The exercise: Quote all of the records below verbatim, leaving the pictures out of your answer.

Provided data:
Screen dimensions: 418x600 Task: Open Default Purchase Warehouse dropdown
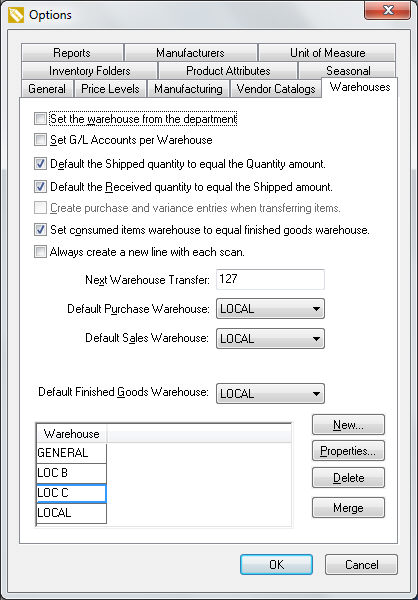270,309
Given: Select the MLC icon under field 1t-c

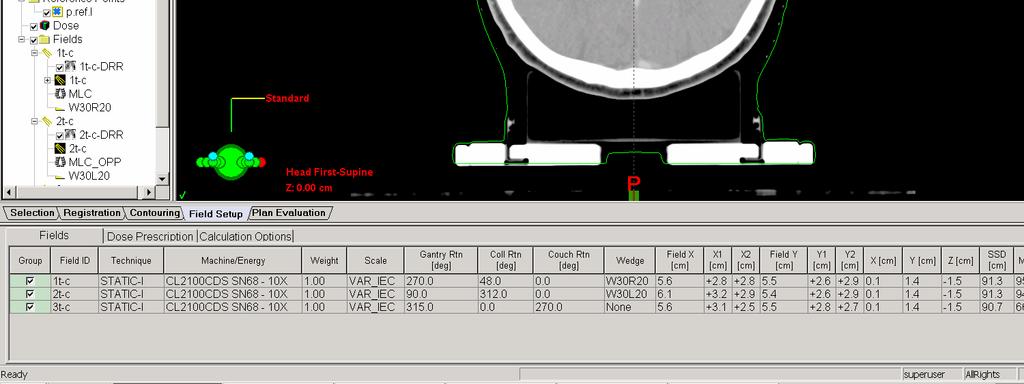Looking at the screenshot, I should [61, 94].
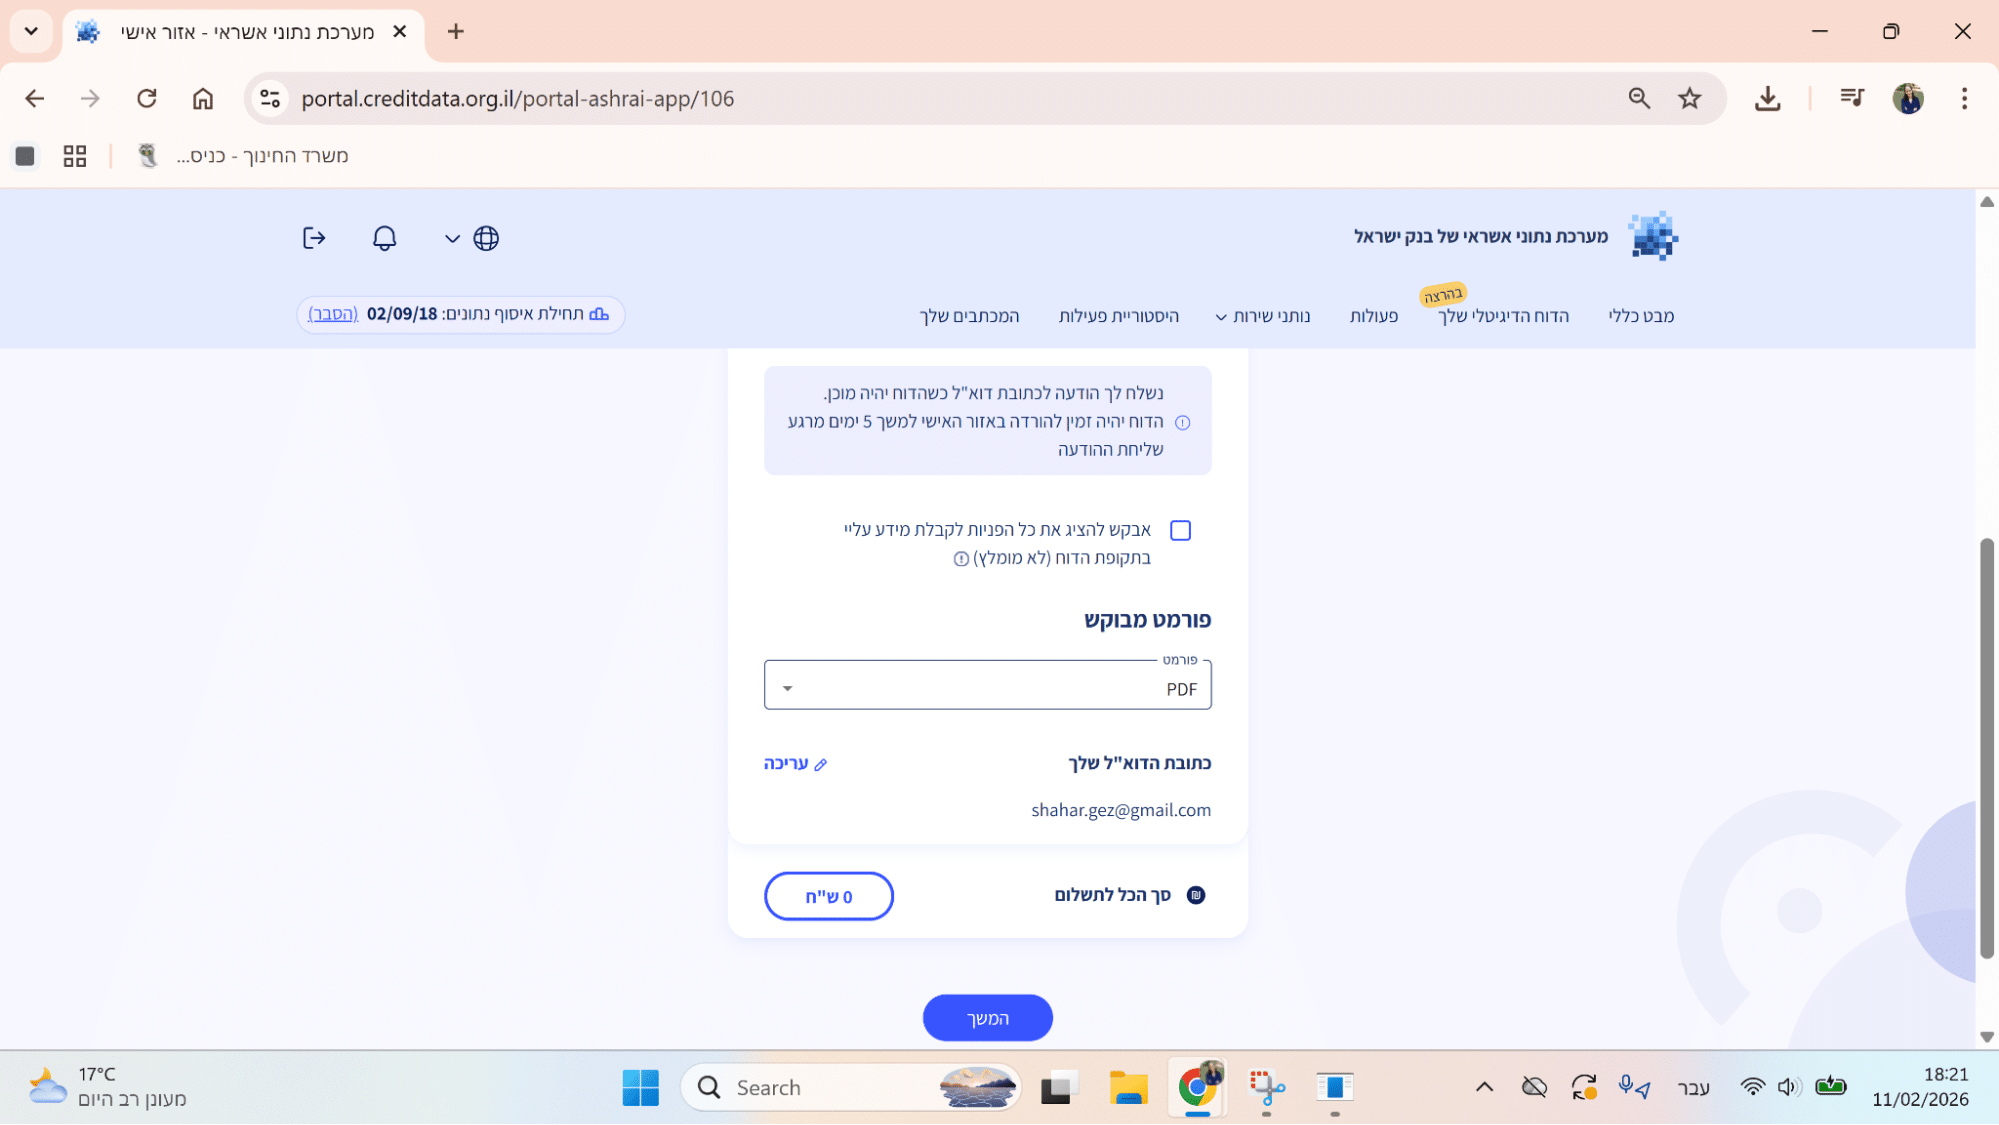
Task: Click the page vertical scrollbar thumb
Action: coord(1986,750)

Output of the task:
Screen dimensions: 418x600 Task: Open Default Purchase Warehouse dropdown
270,309
Given: Select the MLC icon under field 1t-c

Looking at the screenshot, I should [61, 94].
Task: Click the page vertical scrollbar thumb
Action: coord(1986,750)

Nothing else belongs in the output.